Julián asumió con tal congruencia su actitud sufrida y asocial que despertó curiosas simpatías. Es posible que la gente sea más comprensiva en un lúdico ambiente artificial. El caso es que su historia fue una fuga psicológica perfecta, típica de un tiempo donde lo decisivo es intangible.

Pero aún falta una sorpresa. Una chica entró en su galería y no vio ninguno de los cuadros: se concentró en la cicatriz que Julián usa en ese mundo. El flechazo fue instantáneo: aquella mujer amó todos los defectos del personaje creado por mi amigo y él solo encontró virtudes en la visitante. El romance prosperó hasta que Julián violó el código fundamental del juego: buscó a la persona detrás del personaje.
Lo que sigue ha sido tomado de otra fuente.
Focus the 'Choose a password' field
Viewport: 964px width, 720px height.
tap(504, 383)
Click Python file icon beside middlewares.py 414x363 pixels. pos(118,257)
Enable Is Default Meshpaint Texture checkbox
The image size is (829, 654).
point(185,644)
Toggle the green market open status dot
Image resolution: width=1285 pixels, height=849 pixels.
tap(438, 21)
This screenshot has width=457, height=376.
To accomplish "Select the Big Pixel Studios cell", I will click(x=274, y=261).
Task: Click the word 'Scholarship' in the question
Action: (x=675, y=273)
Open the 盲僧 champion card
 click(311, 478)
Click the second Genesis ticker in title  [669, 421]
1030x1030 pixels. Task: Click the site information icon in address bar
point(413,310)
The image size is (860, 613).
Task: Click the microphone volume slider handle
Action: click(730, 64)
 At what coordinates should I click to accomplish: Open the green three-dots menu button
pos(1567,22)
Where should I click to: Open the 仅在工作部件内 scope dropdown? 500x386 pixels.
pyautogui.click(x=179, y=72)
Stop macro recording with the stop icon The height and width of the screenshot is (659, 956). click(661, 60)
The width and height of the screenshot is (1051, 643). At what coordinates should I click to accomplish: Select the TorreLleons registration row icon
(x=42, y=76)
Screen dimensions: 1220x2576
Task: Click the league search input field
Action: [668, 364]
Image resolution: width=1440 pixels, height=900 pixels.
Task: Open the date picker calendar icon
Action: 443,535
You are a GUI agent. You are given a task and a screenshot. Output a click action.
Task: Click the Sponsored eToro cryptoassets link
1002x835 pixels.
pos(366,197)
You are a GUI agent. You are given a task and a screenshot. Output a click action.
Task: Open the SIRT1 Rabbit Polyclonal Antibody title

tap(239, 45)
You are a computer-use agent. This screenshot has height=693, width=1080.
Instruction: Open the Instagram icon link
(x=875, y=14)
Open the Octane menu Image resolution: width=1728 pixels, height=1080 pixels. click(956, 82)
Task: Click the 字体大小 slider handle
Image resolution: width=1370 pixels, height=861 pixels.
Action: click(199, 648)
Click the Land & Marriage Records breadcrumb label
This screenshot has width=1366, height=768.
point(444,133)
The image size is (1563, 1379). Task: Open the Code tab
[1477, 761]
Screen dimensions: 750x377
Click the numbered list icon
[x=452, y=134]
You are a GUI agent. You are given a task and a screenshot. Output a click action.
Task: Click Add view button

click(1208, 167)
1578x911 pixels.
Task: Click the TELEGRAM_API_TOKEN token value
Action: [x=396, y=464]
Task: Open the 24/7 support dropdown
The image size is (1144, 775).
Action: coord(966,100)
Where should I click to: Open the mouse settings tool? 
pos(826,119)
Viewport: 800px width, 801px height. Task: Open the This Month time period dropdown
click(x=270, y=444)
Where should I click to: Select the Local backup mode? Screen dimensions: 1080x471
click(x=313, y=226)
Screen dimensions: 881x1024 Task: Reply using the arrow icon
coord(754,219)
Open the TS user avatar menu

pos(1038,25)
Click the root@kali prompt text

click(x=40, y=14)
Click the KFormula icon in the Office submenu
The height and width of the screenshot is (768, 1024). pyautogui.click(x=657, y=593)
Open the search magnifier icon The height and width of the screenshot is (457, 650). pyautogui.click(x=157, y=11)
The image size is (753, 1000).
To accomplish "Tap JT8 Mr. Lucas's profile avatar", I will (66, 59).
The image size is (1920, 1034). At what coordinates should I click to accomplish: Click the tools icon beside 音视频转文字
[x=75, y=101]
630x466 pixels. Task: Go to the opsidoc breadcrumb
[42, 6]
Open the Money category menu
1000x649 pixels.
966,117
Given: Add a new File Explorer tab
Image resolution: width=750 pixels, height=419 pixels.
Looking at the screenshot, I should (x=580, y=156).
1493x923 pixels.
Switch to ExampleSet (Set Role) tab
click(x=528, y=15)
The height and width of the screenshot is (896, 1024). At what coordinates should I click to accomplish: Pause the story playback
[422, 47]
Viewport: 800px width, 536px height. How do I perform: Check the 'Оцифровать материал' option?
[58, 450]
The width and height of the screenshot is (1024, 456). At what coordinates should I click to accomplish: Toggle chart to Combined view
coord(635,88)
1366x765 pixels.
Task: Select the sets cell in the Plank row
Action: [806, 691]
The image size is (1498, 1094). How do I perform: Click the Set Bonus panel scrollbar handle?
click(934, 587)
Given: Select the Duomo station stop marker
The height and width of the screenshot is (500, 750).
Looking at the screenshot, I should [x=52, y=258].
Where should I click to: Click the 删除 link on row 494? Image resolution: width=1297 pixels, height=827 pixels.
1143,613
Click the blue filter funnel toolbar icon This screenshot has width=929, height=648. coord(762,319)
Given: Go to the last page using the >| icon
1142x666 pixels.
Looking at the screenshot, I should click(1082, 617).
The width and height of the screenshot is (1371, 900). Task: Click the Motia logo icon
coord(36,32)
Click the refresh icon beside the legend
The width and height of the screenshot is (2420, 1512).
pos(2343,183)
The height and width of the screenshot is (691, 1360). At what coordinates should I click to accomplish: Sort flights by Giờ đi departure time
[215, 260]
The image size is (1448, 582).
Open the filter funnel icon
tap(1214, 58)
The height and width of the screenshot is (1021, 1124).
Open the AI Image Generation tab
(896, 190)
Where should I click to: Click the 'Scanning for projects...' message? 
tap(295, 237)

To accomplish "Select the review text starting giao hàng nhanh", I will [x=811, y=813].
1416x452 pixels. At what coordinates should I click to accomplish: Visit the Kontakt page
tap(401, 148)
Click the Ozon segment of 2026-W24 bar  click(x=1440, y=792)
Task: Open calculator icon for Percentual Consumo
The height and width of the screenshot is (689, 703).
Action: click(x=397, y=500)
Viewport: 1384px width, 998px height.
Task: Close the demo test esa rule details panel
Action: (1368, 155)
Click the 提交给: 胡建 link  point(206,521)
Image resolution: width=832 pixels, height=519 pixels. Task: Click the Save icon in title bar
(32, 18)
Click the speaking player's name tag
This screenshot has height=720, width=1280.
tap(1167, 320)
La respuesta fue escalofriante: "Vivo al lado". Tras estas palabras, Julián oyó un golpe en la pared.

No podía tratarse de una coincidencia. En efecto, no lo era: la chica entró a Second Life para localizar y seducir a su vecino. Lo había visto mil veces en el edificio sin que él reparara en ella; lo estudió con tal devoción que le dijo todo lo que él deseaba oír.

Del otro lado del muro vivía la mujer que había creado esa inquietante estratagema. ¿Tenía caso conocerla? Second Life no es una agencia de contactos. Además, la lectora del cibertarot se había referido a un encuentro "demoledor". ¿Valía la pena volver a la primera realidad, tirar la pared y unir sus pisos de manera superconcreta?

"¿Qué hiciste?", pregunté azorado. Julián Sorín me vio de modo ambiguo, como si admitiera una derrota agradable: "Nadie escapa a su propia piel", dijo. Supe que había conocido a su vecina. Luego agregó, en forma inolvidable: "Quise ser desdichado, pero se me atravesó la realidad".